Creating a Time Series Database With TDEngine and GraphQL

Motivation and Introduction

As part of the software team at Nevados we are building an operations and monitoring platform for the Nevados All Terrain Tracker®. A solar tracker is a device that orients a solar panel toward the sun. Every solar tracker constantly sends status information and readings, such as the current angle, temperature, voltages, etc. to our platform and we need to store this information for analysis and visualization. If the tracker is configured to send data every 5 seconds, we have 17,280 data points per tracker per day, 518,400 data points per tracker per month. That sums up a lot of information. This kind of data is called "time-series data" and as for all complex problems in software, there are several solutions (Time Series Databases) for it. The most famous ones being InfluxDB and TimescaleDB. For our platform, we decided to work with TDEngine, a relatively new product that is optimized for IoT applications and works with the SQL query language.

There were several arguments for this decision: TDEngine

is open source
is optimized for IoT applications
uses SQL, which is a language we are familiar with
is available as a managed service and we can focus on building our application
is easy to run locally via Docker

In this article, we'll go through the setup of a TDEngine database and tables and how to craft a GraphQL schema that allows us to query the data from various clients and applications.
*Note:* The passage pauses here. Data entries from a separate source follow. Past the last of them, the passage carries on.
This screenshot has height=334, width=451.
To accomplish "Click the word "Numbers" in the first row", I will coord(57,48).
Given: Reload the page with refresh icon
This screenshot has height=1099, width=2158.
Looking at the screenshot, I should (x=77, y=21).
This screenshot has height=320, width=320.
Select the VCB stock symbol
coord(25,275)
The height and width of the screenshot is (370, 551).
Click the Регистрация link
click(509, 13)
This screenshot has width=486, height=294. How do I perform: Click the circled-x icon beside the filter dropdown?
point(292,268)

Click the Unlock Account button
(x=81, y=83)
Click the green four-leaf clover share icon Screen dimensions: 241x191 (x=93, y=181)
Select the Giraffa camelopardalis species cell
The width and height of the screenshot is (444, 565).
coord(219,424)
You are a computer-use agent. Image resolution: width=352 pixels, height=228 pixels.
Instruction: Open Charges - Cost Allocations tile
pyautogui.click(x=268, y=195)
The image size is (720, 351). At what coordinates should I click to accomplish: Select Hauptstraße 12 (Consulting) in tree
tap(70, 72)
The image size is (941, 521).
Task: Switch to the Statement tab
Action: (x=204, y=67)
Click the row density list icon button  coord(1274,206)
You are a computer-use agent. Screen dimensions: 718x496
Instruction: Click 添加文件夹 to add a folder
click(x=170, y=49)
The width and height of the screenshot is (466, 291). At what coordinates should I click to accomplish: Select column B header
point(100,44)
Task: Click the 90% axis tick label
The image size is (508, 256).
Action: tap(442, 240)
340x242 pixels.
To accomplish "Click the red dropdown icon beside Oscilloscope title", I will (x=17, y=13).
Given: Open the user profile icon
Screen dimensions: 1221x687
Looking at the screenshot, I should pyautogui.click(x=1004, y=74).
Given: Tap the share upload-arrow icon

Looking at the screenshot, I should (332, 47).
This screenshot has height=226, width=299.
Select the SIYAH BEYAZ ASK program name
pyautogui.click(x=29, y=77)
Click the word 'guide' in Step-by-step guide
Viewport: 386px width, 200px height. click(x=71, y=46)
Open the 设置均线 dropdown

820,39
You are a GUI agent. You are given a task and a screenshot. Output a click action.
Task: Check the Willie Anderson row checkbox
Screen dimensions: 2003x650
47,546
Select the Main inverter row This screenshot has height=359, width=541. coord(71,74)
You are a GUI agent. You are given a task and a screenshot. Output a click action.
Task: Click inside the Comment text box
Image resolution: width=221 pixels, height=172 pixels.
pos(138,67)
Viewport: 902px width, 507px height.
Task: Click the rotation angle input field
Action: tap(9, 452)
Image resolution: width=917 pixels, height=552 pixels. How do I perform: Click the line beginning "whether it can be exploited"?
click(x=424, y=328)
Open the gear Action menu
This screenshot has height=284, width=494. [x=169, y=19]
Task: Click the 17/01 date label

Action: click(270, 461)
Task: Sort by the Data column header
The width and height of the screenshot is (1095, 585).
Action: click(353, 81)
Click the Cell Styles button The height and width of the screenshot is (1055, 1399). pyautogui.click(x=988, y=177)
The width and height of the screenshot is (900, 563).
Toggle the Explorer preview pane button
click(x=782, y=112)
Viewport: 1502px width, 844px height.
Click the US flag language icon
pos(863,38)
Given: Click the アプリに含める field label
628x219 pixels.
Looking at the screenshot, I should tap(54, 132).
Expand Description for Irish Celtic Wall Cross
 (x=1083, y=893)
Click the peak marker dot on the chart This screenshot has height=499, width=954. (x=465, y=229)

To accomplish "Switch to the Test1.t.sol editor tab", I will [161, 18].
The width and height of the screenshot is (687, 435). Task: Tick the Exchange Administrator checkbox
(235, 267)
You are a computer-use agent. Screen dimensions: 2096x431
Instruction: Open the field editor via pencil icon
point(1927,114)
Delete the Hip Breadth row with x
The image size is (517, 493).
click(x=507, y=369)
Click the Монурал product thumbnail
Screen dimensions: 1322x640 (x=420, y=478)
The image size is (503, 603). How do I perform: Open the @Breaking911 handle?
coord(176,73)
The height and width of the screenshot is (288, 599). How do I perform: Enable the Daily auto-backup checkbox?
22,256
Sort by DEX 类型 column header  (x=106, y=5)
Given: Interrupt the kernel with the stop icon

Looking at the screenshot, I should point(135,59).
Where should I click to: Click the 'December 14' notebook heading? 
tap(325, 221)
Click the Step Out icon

Getting started with TDEngine

The easiest way to get started with TDEngine is to use their cloud service. Go to the TDEngine and create an account. They have a few public databases we can use, which is great to put together a demo or experiment with queries.

If you want to run TDEngine locally, you can use the Docker image and Telegraf to retrieve data from various sources and send them to the database, such as system information, ping statistics etc.

version: '3.9'

services:
  tdengine:
    restart: always
    image: tdengine/tdengine:latest
    hostname: tdengine
    container_name: tdengine

    ports:
      - 6030:6030
      - 6041:6041
      - 6043-6049:6043-6049
      - 6043-6049:6043-6049/udp
    volumes:
      - data:/var/lib/taos

  telegraf:
    image: telegraf:latest
    links:
      - tdengine
    env_file: .env
    volumes:
      - ./telegraf.conf:/etc/telegraf/telegraf.conf

Check out the official documentation for the Telegraf configuration and the TDEngine documentation on Telegraf. In short, this would look something like this to connect to an MQTT topic:

[agent]
  interval = "5s"
  round_interval = true
  omit_hostname = true

[[processors.printer]]

[[outputs.http]]
  url = "http://127.0.0.1:6041/influxdb/v1/write?db=telegraf"
  method = "POST"
  timeout = "5s"
  username = "root"
  password = "taosdata"
  data_format = "influx"

[[inputs.mqtt_consumer]]
  topics = [
    "devices/+/trackers",
  ]

Instead of setting everything up locally and waiting for the database to fill with information, we'll use the public database for this article, which contains ship movements from the 5 major US ports.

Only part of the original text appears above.